De plus, si nous pouvons nous réjouir de l’augmentation du nombre d’élèves avec TSA évoluant désormais en milieu ordinaire, plusieurs études et rapports français récents invitent toutefois à analyser ces résultats avec précaution, « notamment en termes de cursus et d’accès à l’emploi » (Godeau & al., 2015 ; Ebersold, 2010, 2012 ; OCDE, 2010). Godeau et al. (2015) ont mené une large enquête concernant les perceptions de la vie et du bien-être au collège chez 7023 élèves français tout- venants. Leurs résultats mettent en évidence que les jeunes collégiens ayant une maladie ou un handicap, perçus comme une « différence » par leurs camarades ordinaires, sont plus à risque d’être intimidés ou rejetés. Comparativement à leurs pairs typiques, ils présentent également une moins bonne satisfaction concernant leur vie, une santé perçue plus négative et un taux de redoublement plus important. Ce dernier aspect reflète notamment « les difficultés rencontrées par le système scolaire « ordinaire » à s’adapter aux besoins particuliers de certains élèves » (Champaloux & Young, 2015, cité par Godeau & al., 2015).

En outre, le rapport Komitès (2013) dresse un état des lieux réaliste de la situation de l’inclusion scolaire en France et formule des préconisations concernant la professionnalisation des accompagnants de vie scolaire. Il met au jour que, malgré une rapide progression, les jeunes en situation de handicap ne représentent en 2012 qu’une très faible part des lycéens (0,60%) quand bien même la loi les reconnaît comme des lycéens de plein droit. Le constat est similaire concernant l’université, où un fort abandon est observé en 1ère année, comparativement à l’ensemble de la

population étudiante. Enfin, le rapport pointe les écueils d’un suivi de la performance du système éducatif principalement basé sur la progression du nombre d’enfants scolarisés, sans prise en compte suffisante des « niveaux auxquels ces élèves arrivent, en termes de diplômes, d’acquisition par rapport au socle commun de connaissances ou encore par rapport à leur propre projet. » (Komitès, 2013, p.21).

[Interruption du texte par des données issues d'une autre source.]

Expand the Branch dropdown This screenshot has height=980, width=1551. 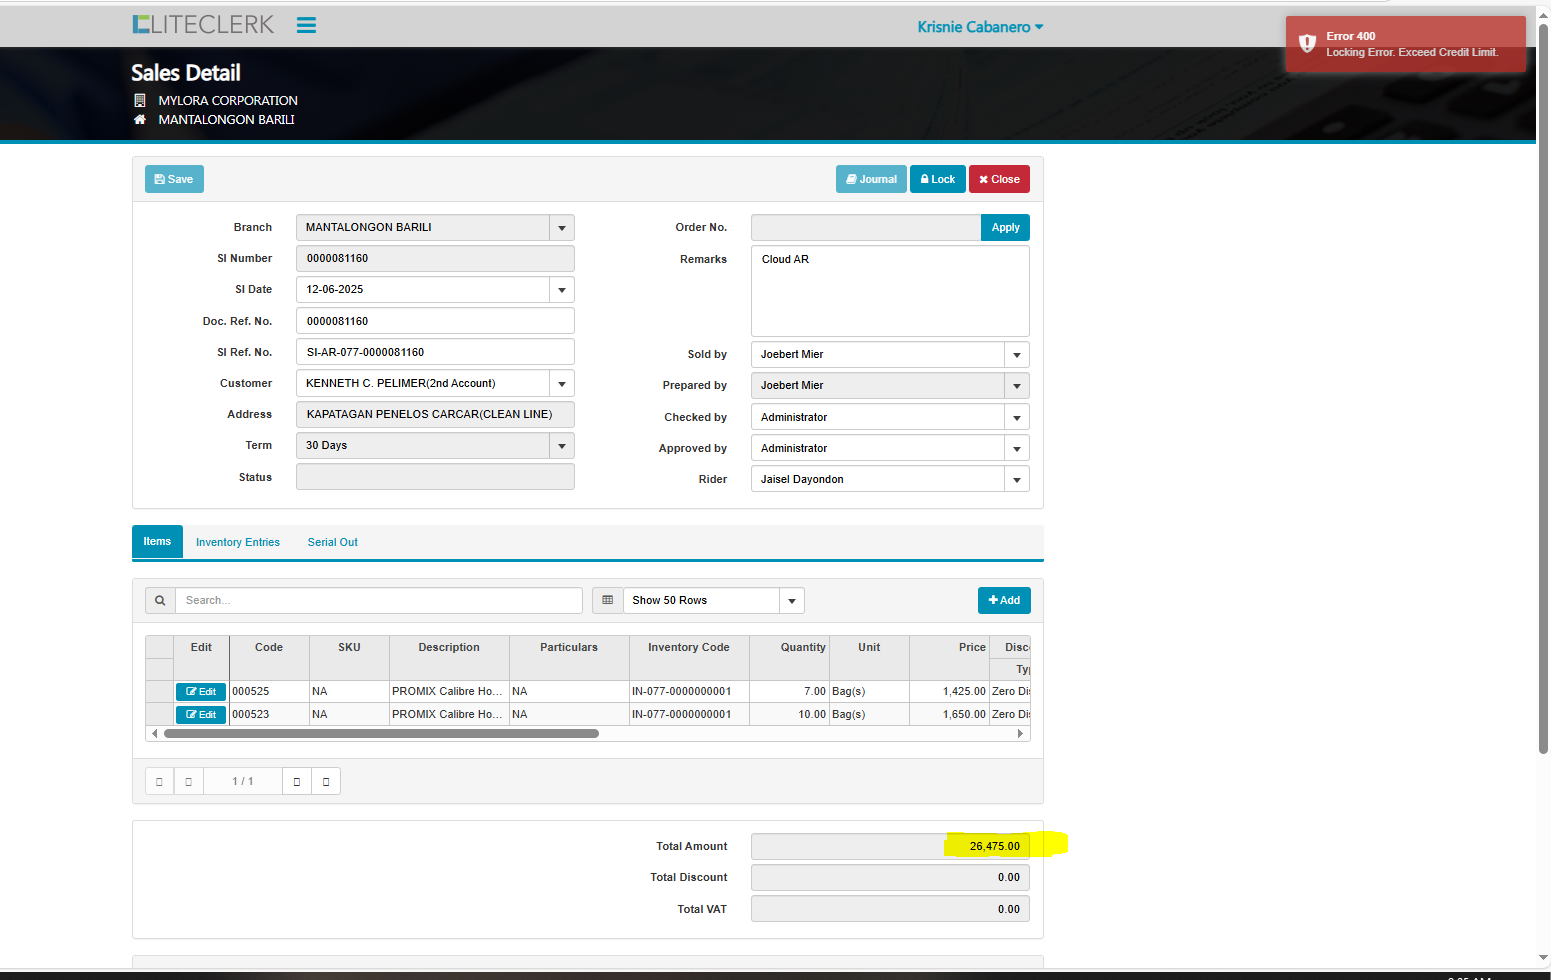click(562, 228)
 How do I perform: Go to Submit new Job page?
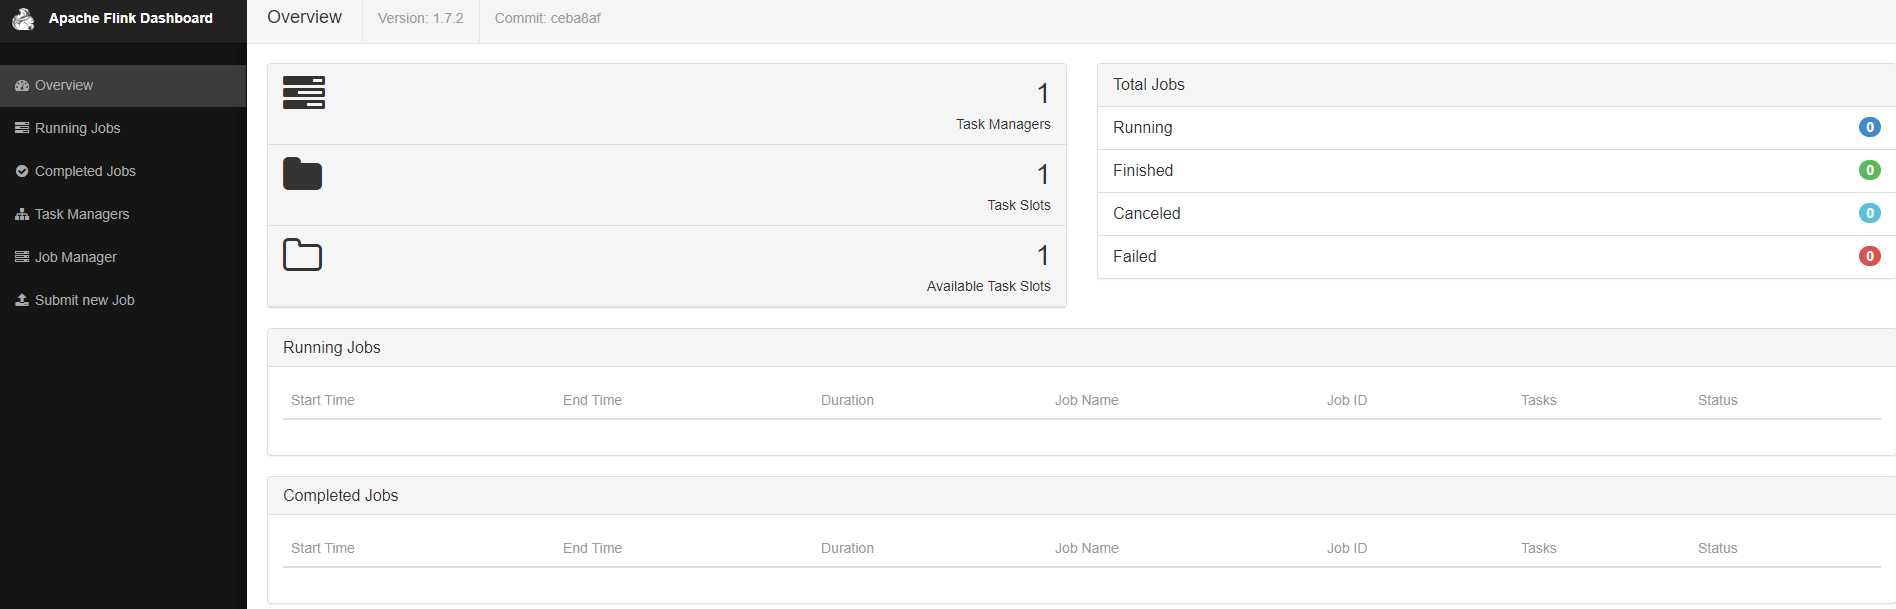84,300
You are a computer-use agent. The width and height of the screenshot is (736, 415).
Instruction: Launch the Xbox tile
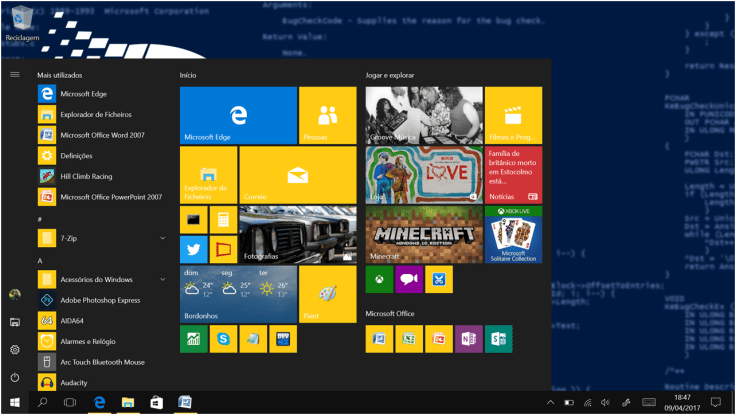[379, 280]
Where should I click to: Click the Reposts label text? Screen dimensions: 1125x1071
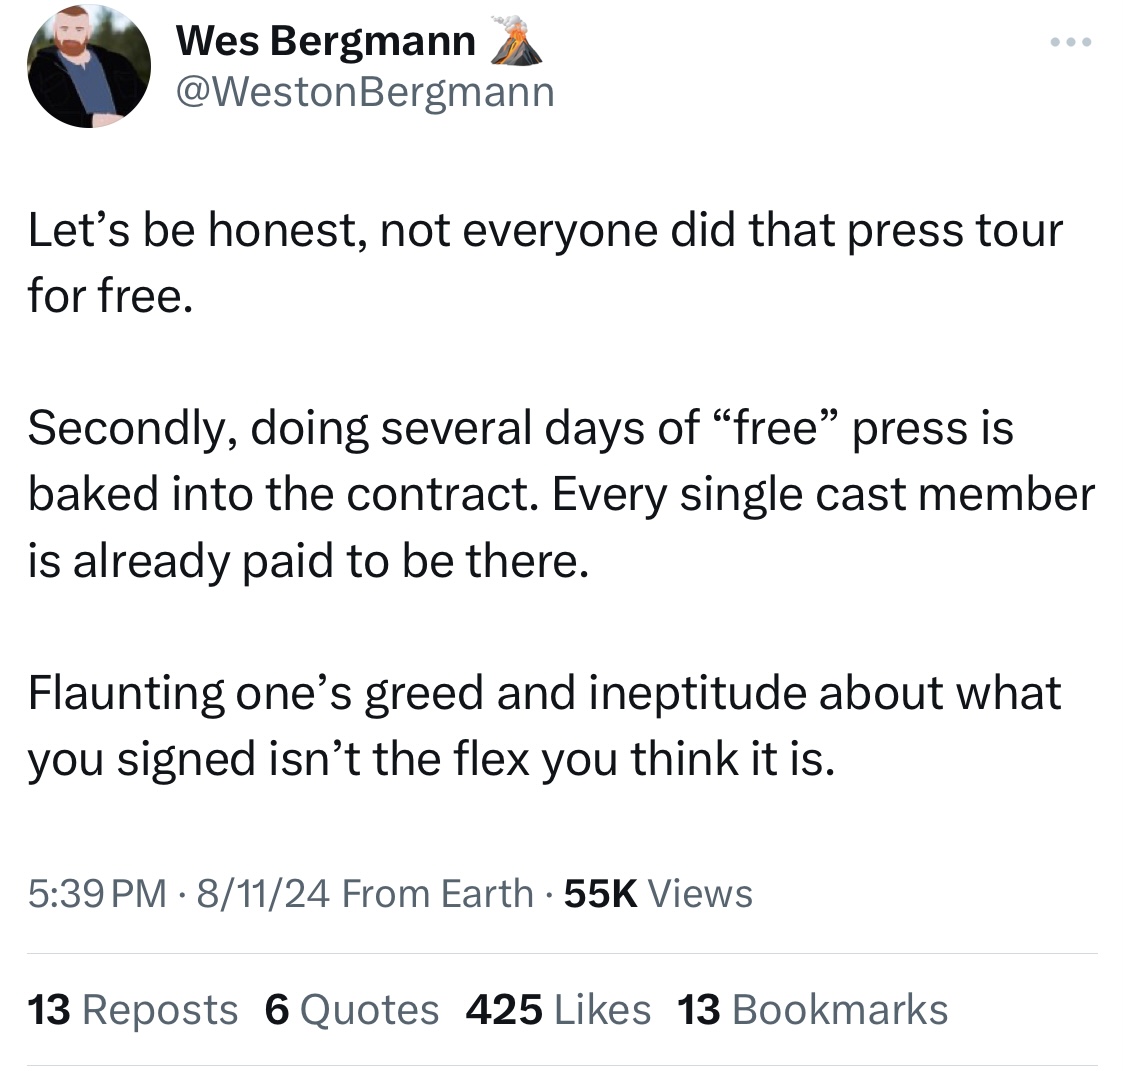coord(160,1010)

Ainsi, dans un but de société inclusive et face à ces constats, la prise en compte du point de vue des élèves francophones ayant un TSA concernant leur inclusion scolaire apparaît plus que jamais comme une nécessité. Nous avons donc choisi de donner la

parole à des élèves français et québécois ayant déjà expérimenté deux ou trois années de vie scolaire au secondaire, afin de recueillir leurs témoignages mais aussi leurs conseils pour faciliter le bien vécu de l’inclusion des jeunes TSA qui entreront prochainement au secondaire.

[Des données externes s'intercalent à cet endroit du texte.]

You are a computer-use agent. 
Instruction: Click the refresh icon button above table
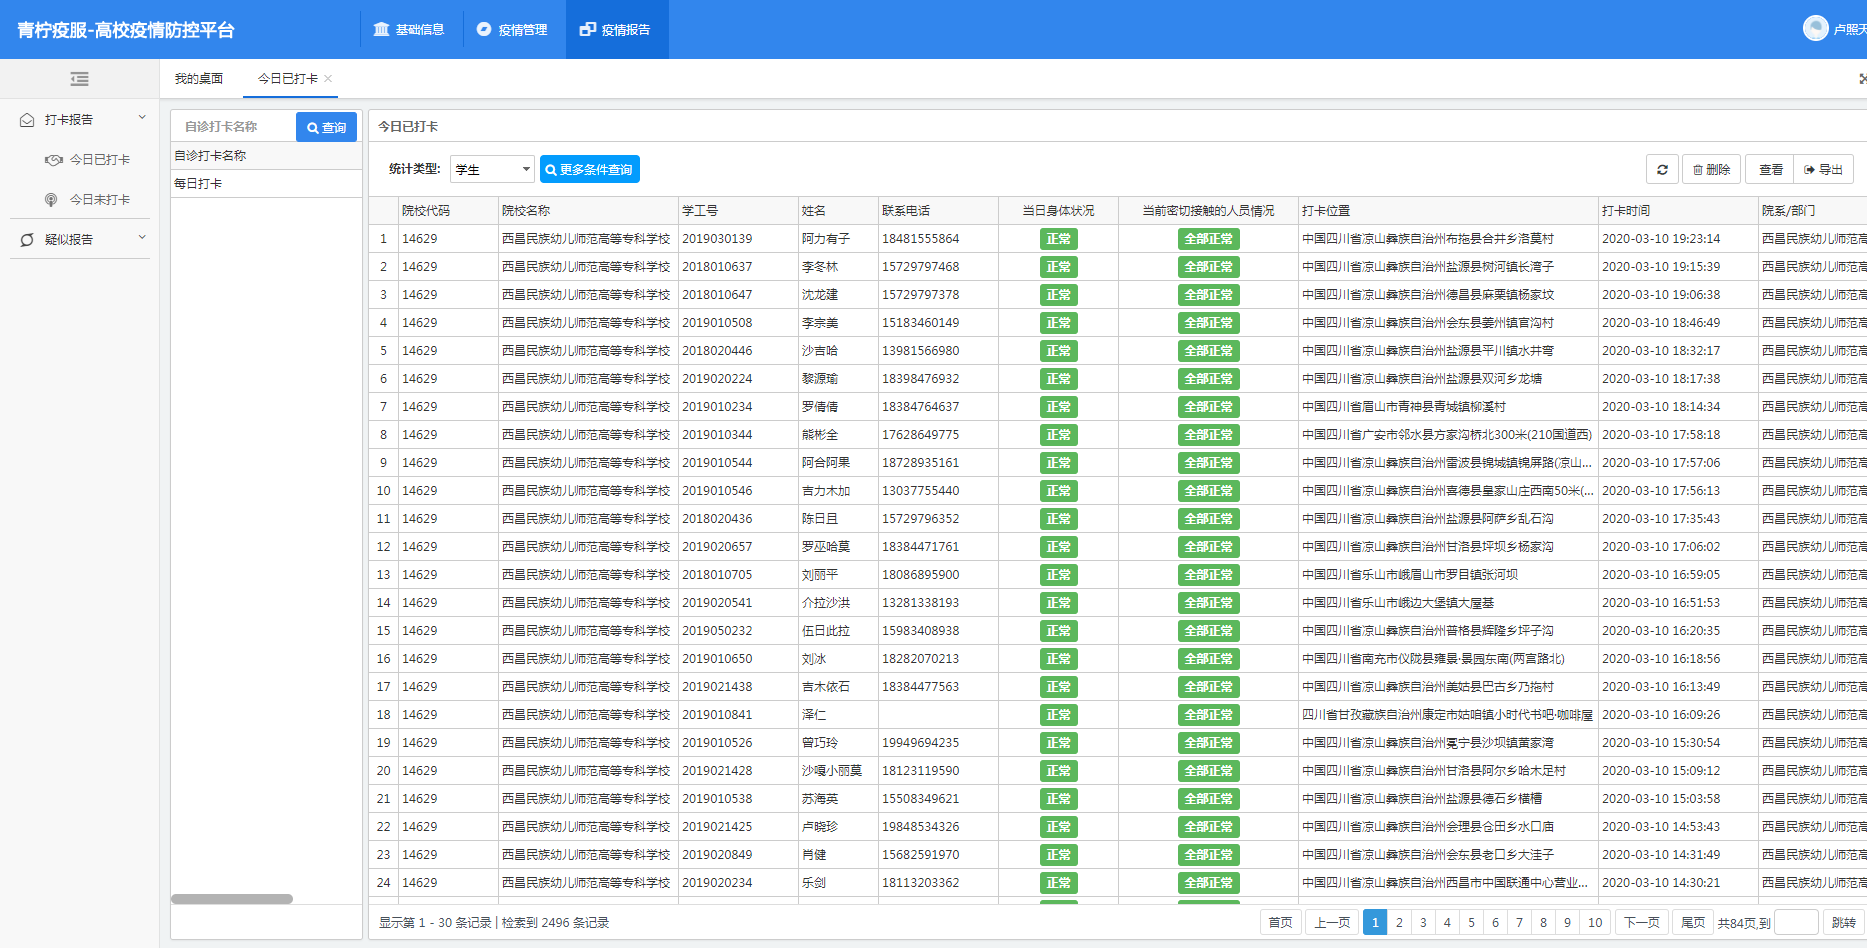click(1662, 170)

La fin du collège représente une période charnière, où les choix d’orientation conditionnent en grande partie la suite du cursus scolaire et professionnel des adolescents. Pour les jeunes avec TSA, cette période est particulièrement critique et les choix d’orientation ne sont pas toujours faits en fonction de leurs compétences et intérêts (Cappe, Wolf, Bobbé, & Adrien, 2012; Grimm, Assouline, & Piero, 2015). Afin d’obtenir un portrait plus précis de la situation de ces adolescents, tous les participants français rencontrés lors de ce travail étaient donc scolarisés en 4e ou 3e.

Leurs homologues québécois, d’âge similaire, étaient scolarisés en secondaire 2 ou 3. L’annexe B présente l’organisation des études spécifique à chacun des deux systèmes éducatifs. Enfin, en raison de leur rôle essentiel dans l’inclusion de leur enfant en milieu ordinaire (Cappe & Boujut, 2016 ; Dann, 2011 ; Fortuna, 2014 ; Mitchell & Beresford, 2014), les parents de ces adolescents ont également participé à cette étude, comme le détaillera la partie méthodologique.

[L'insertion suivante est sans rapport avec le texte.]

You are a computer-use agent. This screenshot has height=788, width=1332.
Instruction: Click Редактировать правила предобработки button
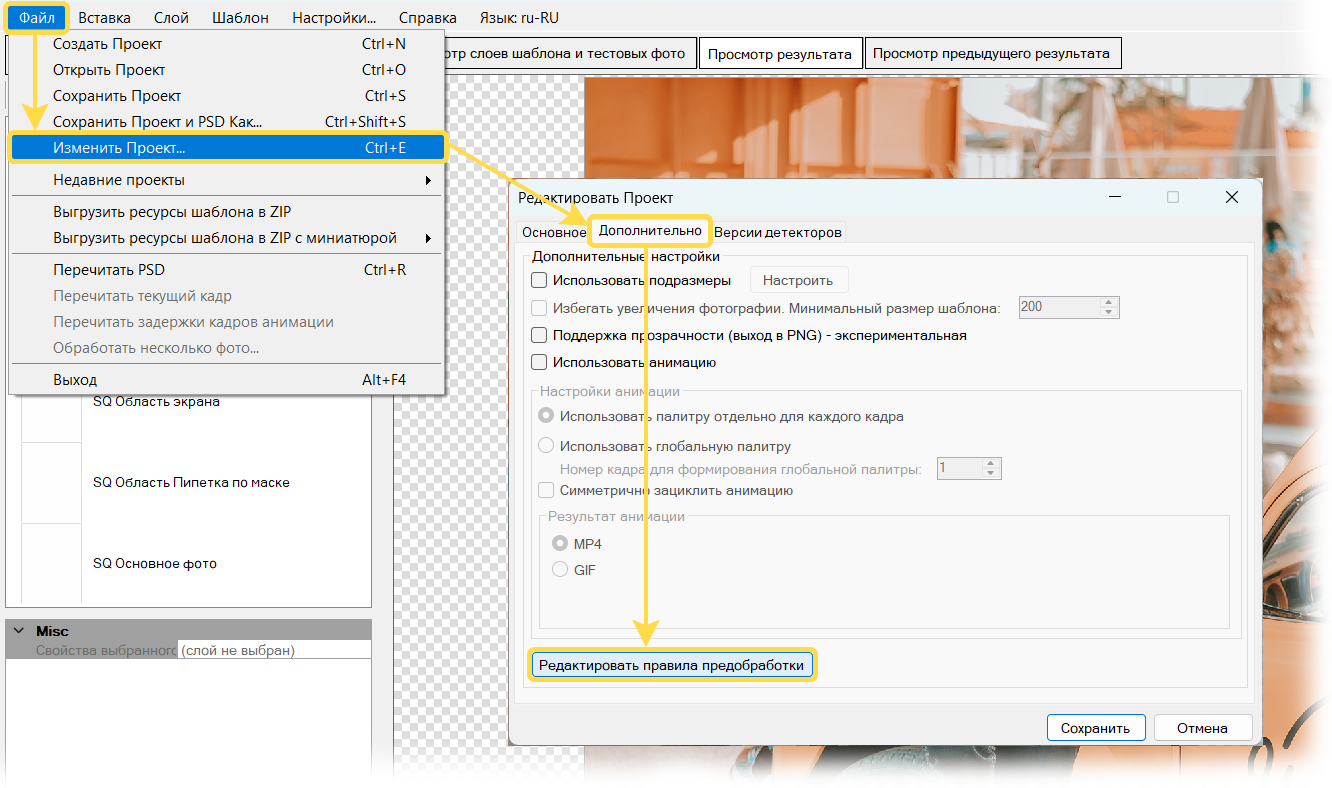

Nous souhaitons que le recueil de leurs témoignages et de leur expertise puisse aboutir à la création d’un guide de recommandations et de formation à l’attention des principaux acteurs de l’inclusion des élèves ayant un TSA : familles, professionnels intervenant auprès des TSA mais également enseignants. Ce transfert des connaissances entre chercheurs et milieu scolaire est indispensable pour soutenir les enseignants, les (in-)former aux particularités propres aux TSA et faciliter ainsi une inclusion bien vécue par tous (Humphrey & Lewis, 2008a ; Jindal-Snape & al., 2006).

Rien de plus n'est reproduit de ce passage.